All of lore.kernel.org
 help / color / mirror / Atom feed
From: Sean Christopherson <sean.j.christopherson@intel.com>
To: Jarkko Sakkinen <jarkko.sakkinen@linux.intel.com>
Cc: linux-sgx@vger.kernel.org,
	Shay Katz-zamir <shay.katz-zamir@intel.com>,
	Serge Ayoun <serge.ayoun@intel.com>
Subject: Re: [PATCH v3 17/17] x86/sgx: Fix pages in the BLOCKED state ending up to the free pool
Date: Tue, 17 Sep 2019 16:34:35 -0700	[thread overview]

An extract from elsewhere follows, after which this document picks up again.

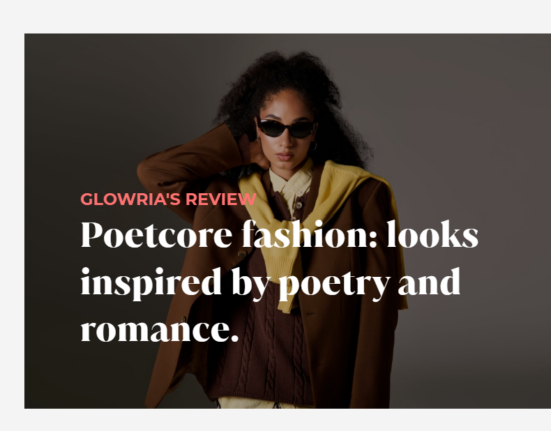Click the light gray page margin above the banner
551x431 pixels.
(x=276, y=17)

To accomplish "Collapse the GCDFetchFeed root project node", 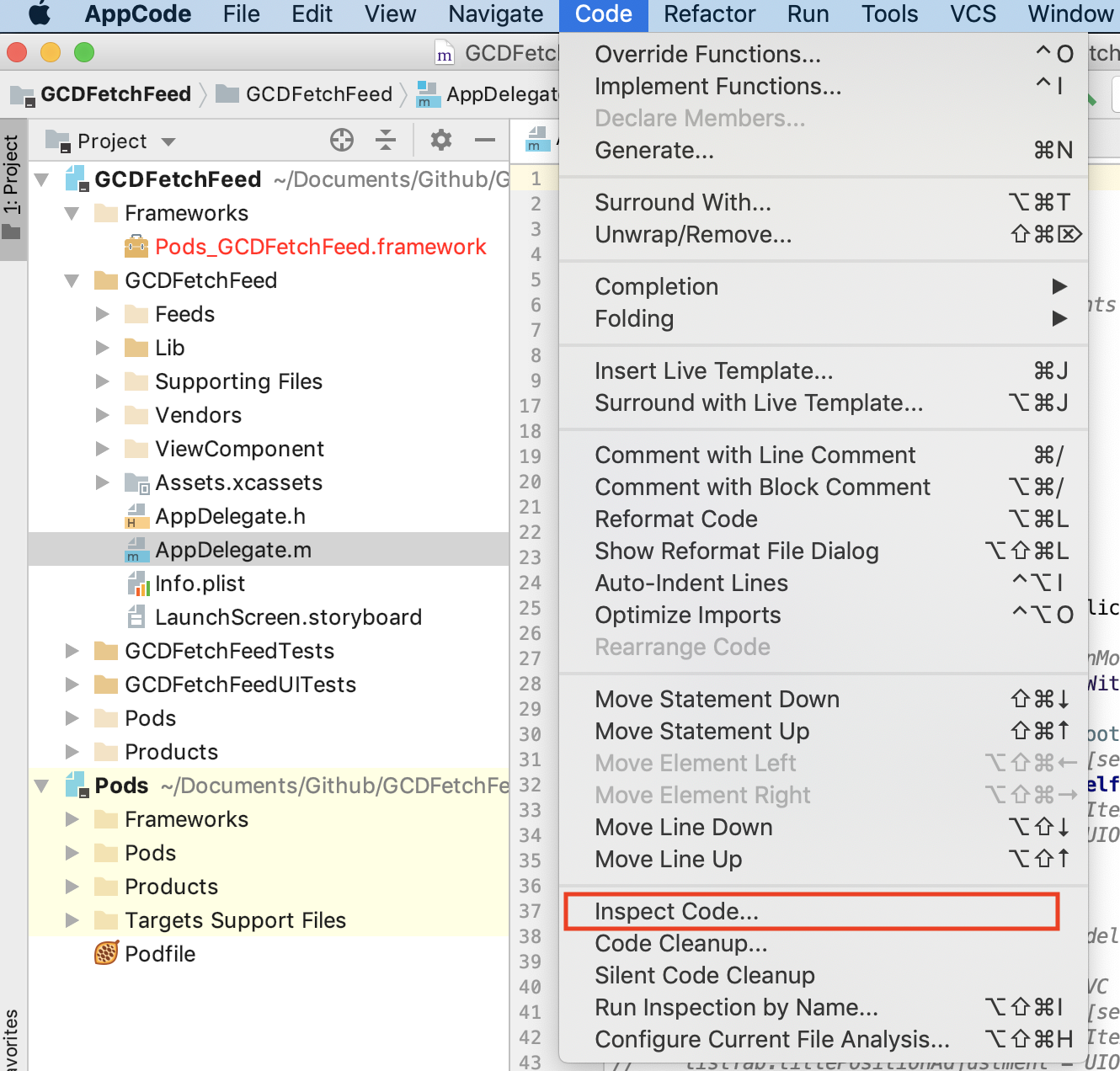I will [x=41, y=179].
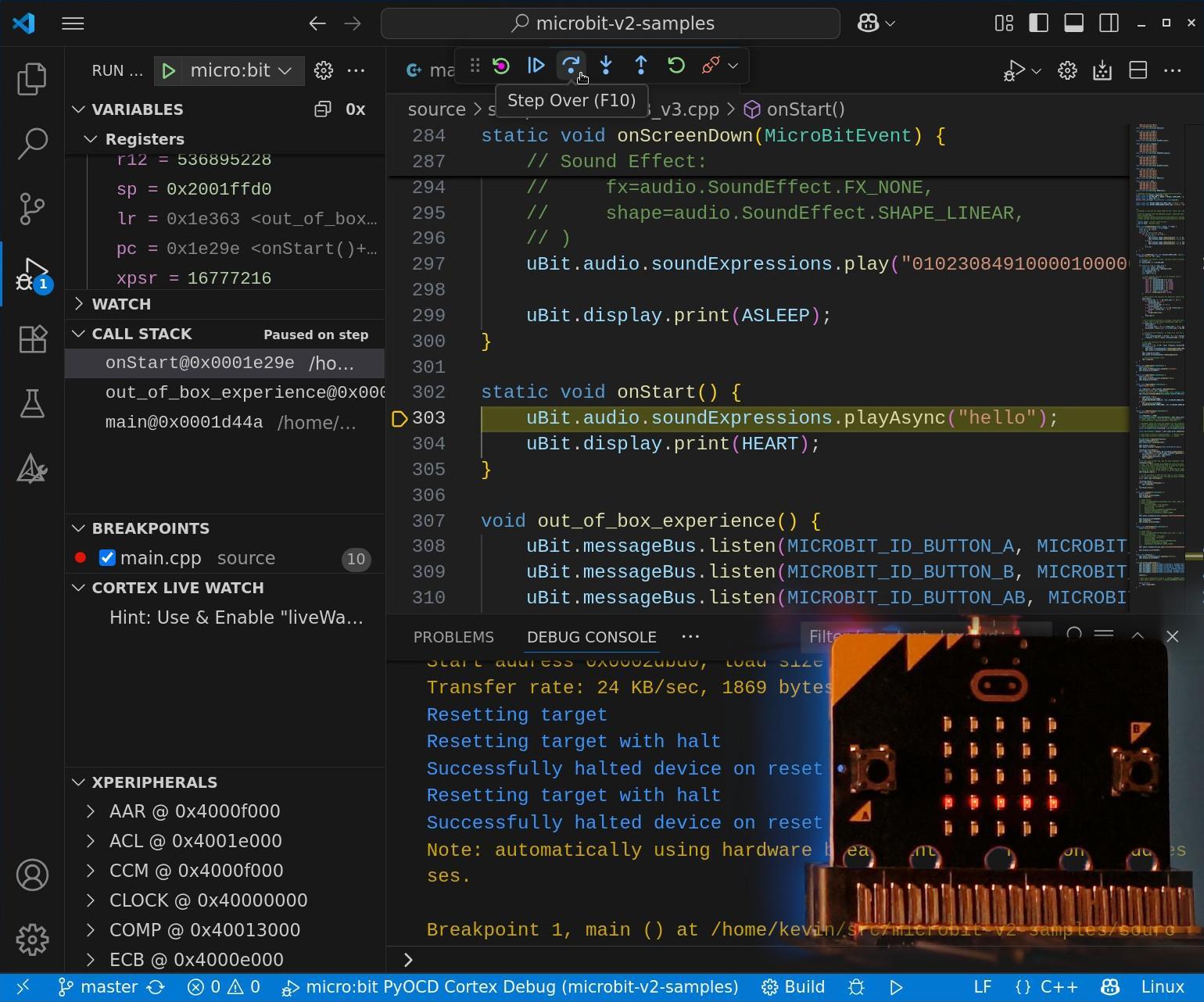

Message-ID: <20190917233435.GI10319@linux.intel.com> (raw)
In-Reply-To: <20190916101803.30726-18-jarkko.sakkinen@linux.intel.com>

On Mon, Sep 16, 2019 at 01:18:03PM +0300, Jarkko Sakkinen wrote:
> A blocked page can end up legitly to the free pool if pinning fails because
> we interpret that as an EWB failure and simply put it to the free pool.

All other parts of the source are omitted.